= EXERCISE DETAILS =
Set down every entry again exactly as it stands below.

= EXCERPTED DATA =

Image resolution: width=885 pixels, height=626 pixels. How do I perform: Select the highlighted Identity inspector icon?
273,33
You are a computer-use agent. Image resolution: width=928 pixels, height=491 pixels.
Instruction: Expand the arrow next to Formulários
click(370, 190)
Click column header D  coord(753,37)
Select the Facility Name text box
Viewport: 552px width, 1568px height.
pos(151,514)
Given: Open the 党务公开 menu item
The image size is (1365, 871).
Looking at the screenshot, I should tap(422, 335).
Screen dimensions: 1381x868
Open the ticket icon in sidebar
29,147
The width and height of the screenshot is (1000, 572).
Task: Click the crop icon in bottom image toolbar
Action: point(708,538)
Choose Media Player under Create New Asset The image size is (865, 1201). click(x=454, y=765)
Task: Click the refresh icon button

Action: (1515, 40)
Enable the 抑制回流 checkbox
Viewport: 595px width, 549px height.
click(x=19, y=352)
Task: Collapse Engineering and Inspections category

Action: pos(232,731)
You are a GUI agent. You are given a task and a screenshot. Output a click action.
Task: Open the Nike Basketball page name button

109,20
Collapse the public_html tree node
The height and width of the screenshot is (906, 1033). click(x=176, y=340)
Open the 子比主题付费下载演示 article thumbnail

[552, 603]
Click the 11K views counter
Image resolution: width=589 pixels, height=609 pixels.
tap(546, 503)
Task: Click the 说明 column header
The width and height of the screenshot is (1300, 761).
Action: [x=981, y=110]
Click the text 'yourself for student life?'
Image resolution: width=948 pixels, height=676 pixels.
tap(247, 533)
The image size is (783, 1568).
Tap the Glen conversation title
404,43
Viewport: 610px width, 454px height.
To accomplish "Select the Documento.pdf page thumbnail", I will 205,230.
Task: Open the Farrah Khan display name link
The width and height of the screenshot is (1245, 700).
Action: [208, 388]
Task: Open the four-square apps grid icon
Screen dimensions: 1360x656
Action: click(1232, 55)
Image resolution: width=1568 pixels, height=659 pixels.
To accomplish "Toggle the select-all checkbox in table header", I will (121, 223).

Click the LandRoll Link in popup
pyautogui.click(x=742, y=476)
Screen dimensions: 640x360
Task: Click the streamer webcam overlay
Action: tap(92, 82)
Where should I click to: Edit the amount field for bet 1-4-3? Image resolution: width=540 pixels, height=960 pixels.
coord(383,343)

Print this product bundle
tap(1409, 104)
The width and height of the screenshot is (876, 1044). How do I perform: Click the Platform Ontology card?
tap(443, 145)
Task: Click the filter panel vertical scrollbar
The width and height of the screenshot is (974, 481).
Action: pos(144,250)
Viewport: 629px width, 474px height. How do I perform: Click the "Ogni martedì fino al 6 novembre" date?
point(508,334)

= FINISHED EXERCISE =
Image resolution: width=885 pixels, height=626 pixels. How do I perform: Select the highlighted Identity inspector icon?
273,33
You are a computer-use agent. Image resolution: width=928 pixels, height=491 pixels.
Instruction: Expand the arrow next to Formulários
click(370, 190)
Click column header D  coord(753,37)
Select the Facility Name text box
Viewport: 552px width, 1568px height.
pos(151,514)
Given: Open the 党务公开 menu item
The image size is (1365, 871).
Looking at the screenshot, I should tap(422, 335).
Screen dimensions: 1381x868
Open the ticket icon in sidebar
29,147
The width and height of the screenshot is (1000, 572).
Task: Click the crop icon in bottom image toolbar
Action: point(708,538)
Choose Media Player under Create New Asset The image size is (865, 1201). click(x=454, y=765)
Task: Click the refresh icon button

Action: (1515, 40)
Enable the 抑制回流 checkbox
Viewport: 595px width, 549px height.
click(x=19, y=352)
Task: Collapse Engineering and Inspections category

Action: pos(232,731)
You are a GUI agent. You are given a task and a screenshot. Output a click action.
Task: Open the Nike Basketball page name button

109,20
Collapse the public_html tree node
The height and width of the screenshot is (906, 1033). click(x=176, y=340)
Open the 子比主题付费下载演示 article thumbnail

[552, 603]
Click the 11K views counter
Image resolution: width=589 pixels, height=609 pixels.
tap(546, 503)
Task: Click the 说明 column header
The width and height of the screenshot is (1300, 761).
Action: [x=981, y=110]
Click the text 'yourself for student life?'
Image resolution: width=948 pixels, height=676 pixels.
tap(247, 533)
The image size is (783, 1568).
Tap the Glen conversation title
404,43
Viewport: 610px width, 454px height.
To accomplish "Select the Documento.pdf page thumbnail", I will 205,230.
Task: Open the Farrah Khan display name link
The width and height of the screenshot is (1245, 700).
Action: [208, 388]
Task: Open the four-square apps grid icon
Screen dimensions: 1360x656
Action: click(1232, 55)
Image resolution: width=1568 pixels, height=659 pixels.
To accomplish "Toggle the select-all checkbox in table header", I will (121, 223).

Click the LandRoll Link in popup
pyautogui.click(x=742, y=476)
Screen dimensions: 640x360
Task: Click the streamer webcam overlay
Action: tap(92, 82)
Where should I click to: Edit the amount field for bet 1-4-3? Image resolution: width=540 pixels, height=960 pixels.
coord(383,343)

Print this product bundle
tap(1409, 104)
The width and height of the screenshot is (876, 1044). How do I perform: Click the Platform Ontology card?
tap(443, 145)
Task: Click the filter panel vertical scrollbar
The width and height of the screenshot is (974, 481).
Action: pos(144,250)
Viewport: 629px width, 474px height. How do I perform: Click the "Ogni martedì fino al 6 novembre" date?
point(508,334)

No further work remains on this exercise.